*** Data excerpts Section Begins ***
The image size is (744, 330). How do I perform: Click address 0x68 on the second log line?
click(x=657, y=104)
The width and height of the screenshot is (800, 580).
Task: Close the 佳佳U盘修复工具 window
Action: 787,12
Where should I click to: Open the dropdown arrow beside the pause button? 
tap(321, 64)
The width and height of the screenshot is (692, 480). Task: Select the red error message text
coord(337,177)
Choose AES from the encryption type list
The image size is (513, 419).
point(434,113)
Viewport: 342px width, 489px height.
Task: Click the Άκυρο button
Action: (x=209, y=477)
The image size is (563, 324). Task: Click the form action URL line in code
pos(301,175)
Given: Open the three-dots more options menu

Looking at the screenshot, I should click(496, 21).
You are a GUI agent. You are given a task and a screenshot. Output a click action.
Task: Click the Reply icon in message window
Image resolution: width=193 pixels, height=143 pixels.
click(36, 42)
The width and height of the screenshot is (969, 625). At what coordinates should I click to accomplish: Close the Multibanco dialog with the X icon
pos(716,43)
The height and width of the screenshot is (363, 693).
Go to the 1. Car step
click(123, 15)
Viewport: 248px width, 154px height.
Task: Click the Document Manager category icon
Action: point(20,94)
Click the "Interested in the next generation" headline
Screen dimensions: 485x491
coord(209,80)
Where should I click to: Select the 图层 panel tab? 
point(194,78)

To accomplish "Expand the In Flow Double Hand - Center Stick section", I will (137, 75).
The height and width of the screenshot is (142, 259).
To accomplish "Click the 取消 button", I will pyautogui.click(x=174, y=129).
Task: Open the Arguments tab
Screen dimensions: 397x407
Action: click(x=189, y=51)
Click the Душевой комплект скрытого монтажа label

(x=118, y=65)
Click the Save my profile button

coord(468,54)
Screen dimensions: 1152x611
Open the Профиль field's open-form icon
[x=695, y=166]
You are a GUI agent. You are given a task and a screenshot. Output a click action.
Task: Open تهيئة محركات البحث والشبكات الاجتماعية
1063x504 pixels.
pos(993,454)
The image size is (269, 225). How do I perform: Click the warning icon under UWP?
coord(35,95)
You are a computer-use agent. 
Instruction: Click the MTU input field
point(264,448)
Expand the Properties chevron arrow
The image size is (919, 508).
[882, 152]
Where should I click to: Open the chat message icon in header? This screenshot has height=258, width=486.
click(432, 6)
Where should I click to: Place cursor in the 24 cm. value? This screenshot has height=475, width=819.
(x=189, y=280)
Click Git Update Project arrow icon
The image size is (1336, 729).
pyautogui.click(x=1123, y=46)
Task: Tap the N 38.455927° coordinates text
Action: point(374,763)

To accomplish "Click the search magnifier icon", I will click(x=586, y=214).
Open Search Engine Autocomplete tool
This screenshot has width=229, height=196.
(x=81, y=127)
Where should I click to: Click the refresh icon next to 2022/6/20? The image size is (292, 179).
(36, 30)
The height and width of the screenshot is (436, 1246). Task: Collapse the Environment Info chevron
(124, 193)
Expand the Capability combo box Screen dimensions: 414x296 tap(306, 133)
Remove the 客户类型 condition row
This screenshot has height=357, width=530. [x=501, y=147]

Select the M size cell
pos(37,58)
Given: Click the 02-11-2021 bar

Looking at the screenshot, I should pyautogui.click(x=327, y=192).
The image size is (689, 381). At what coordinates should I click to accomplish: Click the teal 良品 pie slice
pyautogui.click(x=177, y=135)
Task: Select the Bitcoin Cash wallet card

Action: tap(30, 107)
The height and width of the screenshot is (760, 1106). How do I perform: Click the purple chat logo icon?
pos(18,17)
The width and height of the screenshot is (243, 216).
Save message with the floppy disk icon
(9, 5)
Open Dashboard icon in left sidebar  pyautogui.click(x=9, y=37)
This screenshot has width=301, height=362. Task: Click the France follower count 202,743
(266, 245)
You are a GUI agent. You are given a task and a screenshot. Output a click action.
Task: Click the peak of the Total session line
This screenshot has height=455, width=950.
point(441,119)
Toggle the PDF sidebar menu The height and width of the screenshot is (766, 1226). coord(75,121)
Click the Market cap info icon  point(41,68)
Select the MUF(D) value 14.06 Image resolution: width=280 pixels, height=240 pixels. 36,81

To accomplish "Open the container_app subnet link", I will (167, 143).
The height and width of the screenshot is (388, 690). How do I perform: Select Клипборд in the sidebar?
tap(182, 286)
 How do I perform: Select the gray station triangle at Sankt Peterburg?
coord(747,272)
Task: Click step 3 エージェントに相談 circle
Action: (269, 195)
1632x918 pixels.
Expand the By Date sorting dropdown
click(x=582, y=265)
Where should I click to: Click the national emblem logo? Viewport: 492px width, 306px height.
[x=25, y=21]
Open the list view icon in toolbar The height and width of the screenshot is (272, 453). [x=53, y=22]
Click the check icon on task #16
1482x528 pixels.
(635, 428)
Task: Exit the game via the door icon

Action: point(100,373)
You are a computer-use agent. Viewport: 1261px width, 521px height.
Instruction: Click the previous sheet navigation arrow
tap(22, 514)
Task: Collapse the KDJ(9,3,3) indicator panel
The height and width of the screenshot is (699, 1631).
*** Data excerpts Section Ends ***
### Problem requirements
Copy the entries exactly, leaving no line out.

### Solution for this task
The image size is (744, 330). How do I perform: Click address 0x68 on the second log line?
click(x=657, y=104)
The width and height of the screenshot is (800, 580).
Task: Close the 佳佳U盘修复工具 window
Action: 787,12
Where should I click to: Open the dropdown arrow beside the pause button? 
tap(321, 64)
The width and height of the screenshot is (692, 480). Task: Select the red error message text
coord(337,177)
Choose AES from the encryption type list
The image size is (513, 419).
point(434,113)
Viewport: 342px width, 489px height.
Task: Click the Άκυρο button
Action: (x=209, y=477)
The image size is (563, 324). Task: Click the form action URL line in code
pos(301,175)
Given: Open the three-dots more options menu

Looking at the screenshot, I should click(496, 21).
You are a GUI agent. You are given a task and a screenshot. Output a click action.
Task: Click the Reply icon in message window
Image resolution: width=193 pixels, height=143 pixels.
click(36, 42)
The width and height of the screenshot is (969, 625). At what coordinates should I click to accomplish: Close the Multibanco dialog with the X icon
pos(716,43)
The height and width of the screenshot is (363, 693).
Go to the 1. Car step
click(123, 15)
Viewport: 248px width, 154px height.
Task: Click the Document Manager category icon
Action: point(20,94)
Click the "Interested in the next generation" headline
Screen dimensions: 485x491
coord(209,80)
Where should I click to: Select the 图层 panel tab? 
point(194,78)

To accomplish "Expand the In Flow Double Hand - Center Stick section", I will (137, 75).
The height and width of the screenshot is (142, 259).
To accomplish "Click the 取消 button", I will pyautogui.click(x=174, y=129).
Task: Open the Arguments tab
Screen dimensions: 397x407
Action: click(x=189, y=51)
Click the Душевой комплект скрытого монтажа label

(x=118, y=65)
Click the Save my profile button

coord(468,54)
Screen dimensions: 1152x611
Open the Профиль field's open-form icon
[x=695, y=166]
You are a GUI agent. You are given a task and a screenshot. Output a click action.
Task: Open تهيئة محركات البحث والشبكات الاجتماعية
1063x504 pixels.
pos(993,454)
The image size is (269, 225). How do I perform: Click the warning icon under UWP?
coord(35,95)
You are a computer-use agent. 
Instruction: Click the MTU input field
point(264,448)
Expand the Properties chevron arrow
The image size is (919, 508).
[882, 152]
Where should I click to: Open the chat message icon in header? This screenshot has height=258, width=486.
click(432, 6)
Where should I click to: Place cursor in the 24 cm. value? This screenshot has height=475, width=819.
(x=189, y=280)
Click Git Update Project arrow icon
The image size is (1336, 729).
pyautogui.click(x=1123, y=46)
Task: Tap the N 38.455927° coordinates text
Action: point(374,763)

To accomplish "Click the search magnifier icon", I will click(x=586, y=214).
Open Search Engine Autocomplete tool
This screenshot has width=229, height=196.
(x=81, y=127)
Where should I click to: Click the refresh icon next to 2022/6/20? The image size is (292, 179).
(36, 30)
The height and width of the screenshot is (436, 1246). Task: Collapse the Environment Info chevron
(124, 193)
Expand the Capability combo box Screen dimensions: 414x296 tap(306, 133)
Remove the 客户类型 condition row
This screenshot has height=357, width=530. [x=501, y=147]

Select the M size cell
pos(37,58)
Given: Click the 02-11-2021 bar

Looking at the screenshot, I should pyautogui.click(x=327, y=192).
The image size is (689, 381). At what coordinates should I click to accomplish: Click the teal 良品 pie slice
pyautogui.click(x=177, y=135)
Task: Select the Bitcoin Cash wallet card

Action: tap(30, 107)
The height and width of the screenshot is (760, 1106). How do I perform: Click the purple chat logo icon?
pos(18,17)
The width and height of the screenshot is (243, 216).
Save message with the floppy disk icon
(9, 5)
Open Dashboard icon in left sidebar  pyautogui.click(x=9, y=37)
This screenshot has width=301, height=362. Task: Click the France follower count 202,743
(266, 245)
You are a GUI agent. You are given a task and a screenshot. Output a click action.
Task: Click the peak of the Total session line
This screenshot has height=455, width=950.
point(441,119)
Toggle the PDF sidebar menu The height and width of the screenshot is (766, 1226). coord(75,121)
Click the Market cap info icon  point(41,68)
Select the MUF(D) value 14.06 Image resolution: width=280 pixels, height=240 pixels. 36,81

To accomplish "Open the container_app subnet link", I will (167, 143).
The height and width of the screenshot is (388, 690). How do I perform: Select Клипборд in the sidebar?
tap(182, 286)
 How do I perform: Select the gray station triangle at Sankt Peterburg?
coord(747,272)
Task: Click step 3 エージェントに相談 circle
Action: (269, 195)
1632x918 pixels.
Expand the By Date sorting dropdown
click(x=582, y=265)
Where should I click to: Click the national emblem logo? Viewport: 492px width, 306px height.
[x=25, y=21]
Open the list view icon in toolbar The height and width of the screenshot is (272, 453). [x=53, y=22]
Click the check icon on task #16
1482x528 pixels.
(635, 428)
Task: Exit the game via the door icon

Action: point(100,373)
You are a computer-use agent. Viewport: 1261px width, 521px height.
Instruction: Click the previous sheet navigation arrow
tap(22, 514)
Task: Collapse the KDJ(9,3,3) indicator panel
The height and width of the screenshot is (699, 1631).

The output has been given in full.